Lo que pretende demostrar Fernández-Armesto, contra el determinismo de la biología, no es sólo que la cultura excede, con mucho, los condicionantes fisiológicos, geográficos y de todo orden, en los que la cultura se despliega. También aduce que la cultura no es fruto de la evolución, si por evolución entendemos tanto una adaptación al medio como una superación del estadio del cual partía. No hace falta acudir a Gibbon, o al propio Runciman de La caída de Constantinopla, para recordar que la cultura ha sufrido extraordinarios altibajos que no cabe atribuir al ADN ni al paisaje circundante, como sugirió la historiografía romántica que nace de Vico y Herder. Para Fernández-Armesto, la cultura es fruto del aprendizaje, y en consecuencia, es fruto de hallazgos individuales y de una difusión social cuyo éxito depende, en buena medida, del azar, y no tanto de la tiranía de los genes. Lo cual no quiere decir que la cultura sea ajena a la biología y al medio, pero sí que ambos aspectos no agotan ni entorpecen -sólo delimitan- el terreno donde opera la verdadera fuente del hecho cultural, que no es otra que la imaginación humana.

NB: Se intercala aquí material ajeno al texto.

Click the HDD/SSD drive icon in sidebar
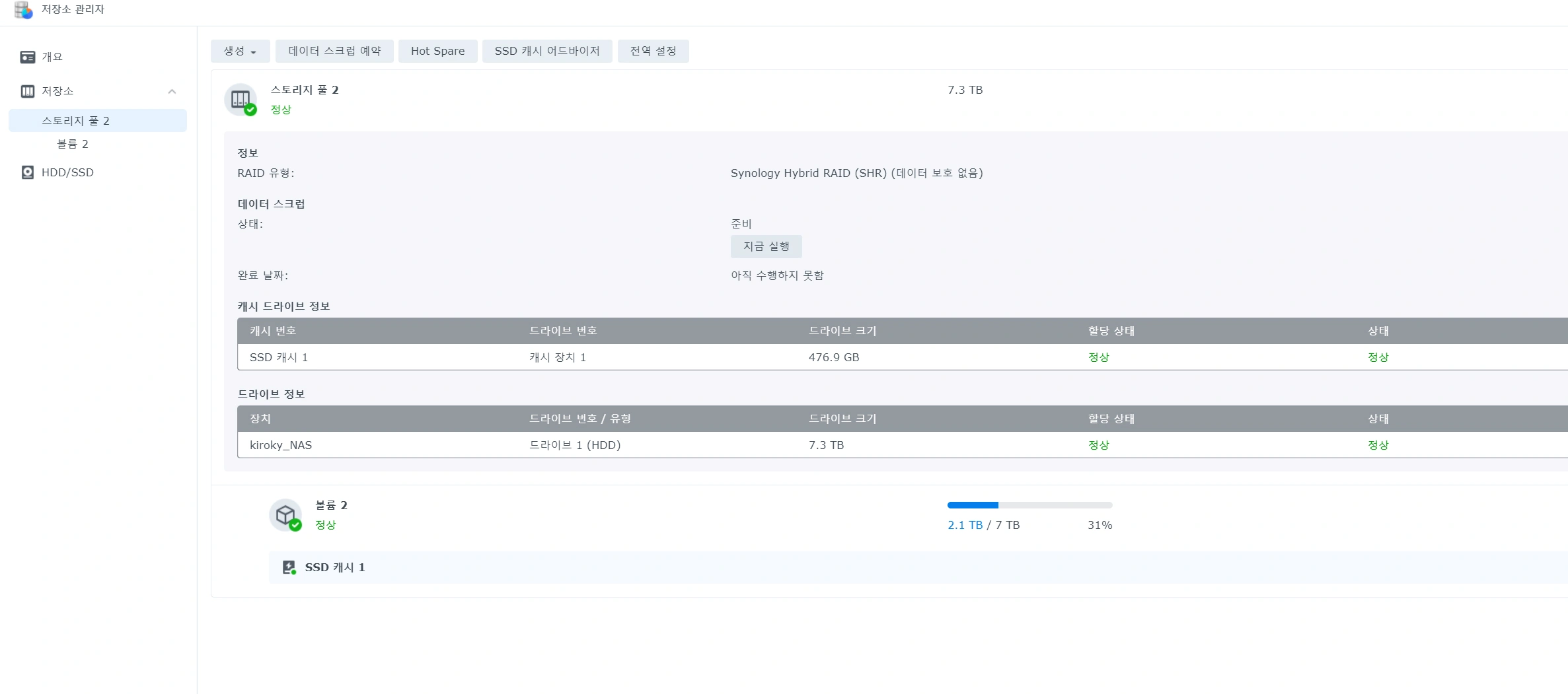 [27, 172]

Una imaginación y una cultura, por otra parte, que Fernández-Armesto no duda en atribuir a otras especies, como los orangutanes y los delfines, y cuya diferencia con la cultura del homo sapiens es una diferencia de grado. Si la investigación de los primates ha podido concluir que algunos homínidos ejecutan misteriosas danzas de la lluvia, sin una finalidad evidente (es decir, que ciertos primates tienen una desarrollada capacidad simbólica), la mayor imaginación del hombre es la que explica tanto una cultura superior, como la extraordinaria diversidad de culturas que ha desarrollado desde el albor de la especie. Por otro lado, es esta imaginación del humano la que genera cambios, a veces de enorme trascendencia, cuando entra en contacto con otras culturas. Así explica Armesto la hora cenital de la Antigüedad, enriquecida por el Oriente y el Mediterráneo, y así explica el Renacimiento, ayudado de Polo, de Colón y de la Ruta de la Seda. En última instancia, Armesto atribuye a la globalización, al incesante cruce de culturas que hoy se produce, la sensación de vértigo y de cambio que azota el mundo moderno. Una sensación que no tiene que corresponderse, necesariamente, con la realidad, y que sin embargo es el fruto ulterior, acaso más refinado, más torpe o más confuso, de aquellos simios que bailaron bajo el aguacero.